Posso dire solo che una Cortona Week all'anno è troppo poco per il mondo. Ce ne vorrebbero cento o mille - una in ogni università del mondo - per operare qualche cambiamento possibile.

A seguito dell’incontro organizzato da Radio Parlamentare a cura di Cristina Del Tutto nella Biblioteca del Senato a Roma martedì 3 ottobre, nella lettera trasmessa ai soci il 6 c.m. hai dato la buona notizia che, grazie agli sforzi di Padre Guidalberto Bormolini, responsabile della Fraternità San Leonardo a Prato, il Comune di questa città ha accettato di sostenere finanziariamente l’allestimento della Summer School nella sede di questa Comunità nella settimana dal 12 al 19 maggio 2024. Ecco, dunque, che il tuo pronostico di espandere il progetto coinvolgendo gruppi di ricerca in altre sedi mostra di essersi felicemente avverato. Qual e il tuo ulteriore commento a fronte di questa provvida novità?

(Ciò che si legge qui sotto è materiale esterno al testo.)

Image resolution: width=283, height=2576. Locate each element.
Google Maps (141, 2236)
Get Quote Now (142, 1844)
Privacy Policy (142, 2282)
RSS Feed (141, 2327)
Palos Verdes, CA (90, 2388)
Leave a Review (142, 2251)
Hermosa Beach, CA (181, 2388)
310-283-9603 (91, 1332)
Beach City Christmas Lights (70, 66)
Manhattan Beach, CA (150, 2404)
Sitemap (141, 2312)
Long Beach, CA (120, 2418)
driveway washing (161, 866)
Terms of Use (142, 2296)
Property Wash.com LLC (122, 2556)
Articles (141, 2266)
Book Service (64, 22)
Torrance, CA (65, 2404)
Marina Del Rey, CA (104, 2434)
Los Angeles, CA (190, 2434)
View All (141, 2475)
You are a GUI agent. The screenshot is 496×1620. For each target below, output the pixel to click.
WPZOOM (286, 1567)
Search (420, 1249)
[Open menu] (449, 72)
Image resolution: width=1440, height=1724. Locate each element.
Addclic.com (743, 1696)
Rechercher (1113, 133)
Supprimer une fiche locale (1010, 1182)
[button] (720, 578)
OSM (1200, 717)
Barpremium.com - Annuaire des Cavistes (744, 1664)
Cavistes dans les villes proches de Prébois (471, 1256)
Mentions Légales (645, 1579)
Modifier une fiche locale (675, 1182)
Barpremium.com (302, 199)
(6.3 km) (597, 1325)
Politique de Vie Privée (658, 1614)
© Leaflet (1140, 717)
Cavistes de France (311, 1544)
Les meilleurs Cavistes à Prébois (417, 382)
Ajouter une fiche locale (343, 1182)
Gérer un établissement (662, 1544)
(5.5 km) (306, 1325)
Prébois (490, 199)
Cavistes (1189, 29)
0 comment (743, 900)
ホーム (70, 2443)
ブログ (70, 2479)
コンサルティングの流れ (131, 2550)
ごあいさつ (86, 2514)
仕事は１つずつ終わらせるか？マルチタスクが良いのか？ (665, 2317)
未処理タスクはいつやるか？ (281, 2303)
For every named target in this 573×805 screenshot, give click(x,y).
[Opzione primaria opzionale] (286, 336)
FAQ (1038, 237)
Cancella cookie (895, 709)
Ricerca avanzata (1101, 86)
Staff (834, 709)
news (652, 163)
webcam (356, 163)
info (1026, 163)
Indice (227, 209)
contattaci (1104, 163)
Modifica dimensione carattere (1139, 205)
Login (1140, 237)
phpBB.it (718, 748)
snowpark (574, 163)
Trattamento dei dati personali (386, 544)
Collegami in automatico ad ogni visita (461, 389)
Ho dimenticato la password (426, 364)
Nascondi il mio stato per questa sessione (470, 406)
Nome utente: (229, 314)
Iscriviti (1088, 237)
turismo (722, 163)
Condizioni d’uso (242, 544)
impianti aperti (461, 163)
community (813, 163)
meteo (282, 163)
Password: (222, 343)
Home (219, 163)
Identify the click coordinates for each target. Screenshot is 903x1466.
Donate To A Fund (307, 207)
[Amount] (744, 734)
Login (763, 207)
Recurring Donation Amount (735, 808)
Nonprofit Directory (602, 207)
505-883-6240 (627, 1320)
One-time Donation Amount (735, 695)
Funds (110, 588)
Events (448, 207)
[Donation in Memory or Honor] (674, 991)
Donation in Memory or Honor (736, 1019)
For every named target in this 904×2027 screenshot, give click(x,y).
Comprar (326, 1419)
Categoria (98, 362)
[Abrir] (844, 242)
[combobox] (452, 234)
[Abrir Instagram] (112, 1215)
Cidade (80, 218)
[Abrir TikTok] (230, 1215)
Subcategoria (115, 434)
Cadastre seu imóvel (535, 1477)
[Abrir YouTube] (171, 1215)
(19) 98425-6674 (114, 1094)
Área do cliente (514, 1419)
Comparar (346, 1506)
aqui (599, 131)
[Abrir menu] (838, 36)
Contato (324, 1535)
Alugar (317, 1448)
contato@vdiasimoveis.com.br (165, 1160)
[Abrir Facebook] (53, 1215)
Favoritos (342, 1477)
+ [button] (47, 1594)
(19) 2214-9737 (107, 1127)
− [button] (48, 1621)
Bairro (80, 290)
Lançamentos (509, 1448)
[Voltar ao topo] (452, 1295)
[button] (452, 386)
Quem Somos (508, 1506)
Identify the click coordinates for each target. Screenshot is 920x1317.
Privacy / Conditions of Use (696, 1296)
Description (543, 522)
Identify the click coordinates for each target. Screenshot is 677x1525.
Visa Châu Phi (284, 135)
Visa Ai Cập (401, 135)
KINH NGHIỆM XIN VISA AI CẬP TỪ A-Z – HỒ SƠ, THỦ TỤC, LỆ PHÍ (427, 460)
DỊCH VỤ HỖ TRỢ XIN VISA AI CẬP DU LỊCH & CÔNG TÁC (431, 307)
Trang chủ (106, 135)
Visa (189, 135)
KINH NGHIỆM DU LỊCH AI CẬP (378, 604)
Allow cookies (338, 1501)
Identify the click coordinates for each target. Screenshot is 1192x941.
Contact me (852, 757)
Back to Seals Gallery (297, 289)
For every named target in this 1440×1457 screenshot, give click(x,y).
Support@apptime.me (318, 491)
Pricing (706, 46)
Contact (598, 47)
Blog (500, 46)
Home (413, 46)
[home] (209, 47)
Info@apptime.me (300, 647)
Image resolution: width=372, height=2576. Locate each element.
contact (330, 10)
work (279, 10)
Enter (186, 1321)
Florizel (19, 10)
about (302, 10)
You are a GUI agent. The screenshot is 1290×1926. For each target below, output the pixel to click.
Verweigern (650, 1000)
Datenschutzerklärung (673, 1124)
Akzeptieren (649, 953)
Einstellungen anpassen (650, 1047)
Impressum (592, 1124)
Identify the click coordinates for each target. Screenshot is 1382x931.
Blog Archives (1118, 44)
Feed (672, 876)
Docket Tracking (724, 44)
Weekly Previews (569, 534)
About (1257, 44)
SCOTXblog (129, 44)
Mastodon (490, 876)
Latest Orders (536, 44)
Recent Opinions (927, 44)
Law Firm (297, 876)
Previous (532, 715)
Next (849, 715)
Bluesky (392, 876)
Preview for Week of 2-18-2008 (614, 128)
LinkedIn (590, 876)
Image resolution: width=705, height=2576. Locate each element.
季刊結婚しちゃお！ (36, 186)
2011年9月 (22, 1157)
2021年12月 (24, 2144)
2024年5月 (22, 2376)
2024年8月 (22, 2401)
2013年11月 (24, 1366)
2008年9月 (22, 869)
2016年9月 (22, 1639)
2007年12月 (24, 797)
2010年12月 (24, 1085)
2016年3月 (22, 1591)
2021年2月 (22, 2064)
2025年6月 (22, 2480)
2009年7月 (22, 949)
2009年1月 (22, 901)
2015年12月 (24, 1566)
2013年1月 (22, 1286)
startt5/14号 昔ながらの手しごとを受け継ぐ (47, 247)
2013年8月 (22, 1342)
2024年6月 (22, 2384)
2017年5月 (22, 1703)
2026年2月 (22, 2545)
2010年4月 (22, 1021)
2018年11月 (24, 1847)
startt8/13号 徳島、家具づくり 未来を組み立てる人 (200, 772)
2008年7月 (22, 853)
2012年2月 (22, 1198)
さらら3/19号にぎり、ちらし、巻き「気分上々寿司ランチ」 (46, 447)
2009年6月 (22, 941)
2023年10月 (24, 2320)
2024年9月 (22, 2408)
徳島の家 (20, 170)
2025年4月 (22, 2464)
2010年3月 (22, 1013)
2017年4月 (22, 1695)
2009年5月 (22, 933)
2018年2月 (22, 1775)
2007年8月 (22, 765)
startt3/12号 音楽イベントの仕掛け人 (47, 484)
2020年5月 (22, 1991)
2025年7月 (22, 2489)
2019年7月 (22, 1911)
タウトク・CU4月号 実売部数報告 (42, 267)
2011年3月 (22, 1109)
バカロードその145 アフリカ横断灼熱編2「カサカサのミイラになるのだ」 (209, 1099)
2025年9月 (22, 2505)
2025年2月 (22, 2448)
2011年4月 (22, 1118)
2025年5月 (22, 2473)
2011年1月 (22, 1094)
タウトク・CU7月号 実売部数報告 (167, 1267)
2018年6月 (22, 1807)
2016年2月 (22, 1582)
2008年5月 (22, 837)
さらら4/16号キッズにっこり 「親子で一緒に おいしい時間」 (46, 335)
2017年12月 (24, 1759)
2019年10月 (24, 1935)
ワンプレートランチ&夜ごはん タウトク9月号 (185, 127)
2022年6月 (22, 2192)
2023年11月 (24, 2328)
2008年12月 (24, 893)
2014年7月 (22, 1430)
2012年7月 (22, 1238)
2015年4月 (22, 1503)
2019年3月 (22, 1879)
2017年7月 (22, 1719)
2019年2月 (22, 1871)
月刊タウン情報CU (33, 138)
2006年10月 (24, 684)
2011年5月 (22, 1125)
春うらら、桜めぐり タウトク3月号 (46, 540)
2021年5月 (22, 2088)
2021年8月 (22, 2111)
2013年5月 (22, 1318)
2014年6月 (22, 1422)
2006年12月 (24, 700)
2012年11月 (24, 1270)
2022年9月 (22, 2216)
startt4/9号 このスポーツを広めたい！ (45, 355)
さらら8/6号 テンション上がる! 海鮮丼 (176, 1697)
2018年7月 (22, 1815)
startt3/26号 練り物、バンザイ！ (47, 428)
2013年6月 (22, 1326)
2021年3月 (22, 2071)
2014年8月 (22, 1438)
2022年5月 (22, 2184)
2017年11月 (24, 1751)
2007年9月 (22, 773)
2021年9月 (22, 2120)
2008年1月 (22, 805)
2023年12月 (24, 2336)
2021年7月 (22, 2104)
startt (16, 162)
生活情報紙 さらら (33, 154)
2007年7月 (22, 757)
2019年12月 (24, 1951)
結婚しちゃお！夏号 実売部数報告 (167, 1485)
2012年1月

In effetti questo successo pratico è una delle cose in cui speravo di più. Sono sinceramente grato a padre Bormolini e al sindaco di Prato, Matteo Biffoni, per questa offerta generosa. Una volta che siamo liberi dal problema finanziario, possiamo dedicarci al problema di estendere l'idea della Cortona Week a livello europeo e internazionale. Cambiare il brutto mondo di oggi è difficile, ma immaginiamoci cento o mille Cortona Week cha avvengano ogni anno, come detto sopra, coinvolgendo un po’ tutto il mondo. Allora, forse, con una corrispondente fresca ondata di leader politici ed economici nel mondo, cambierebbe qualcosa.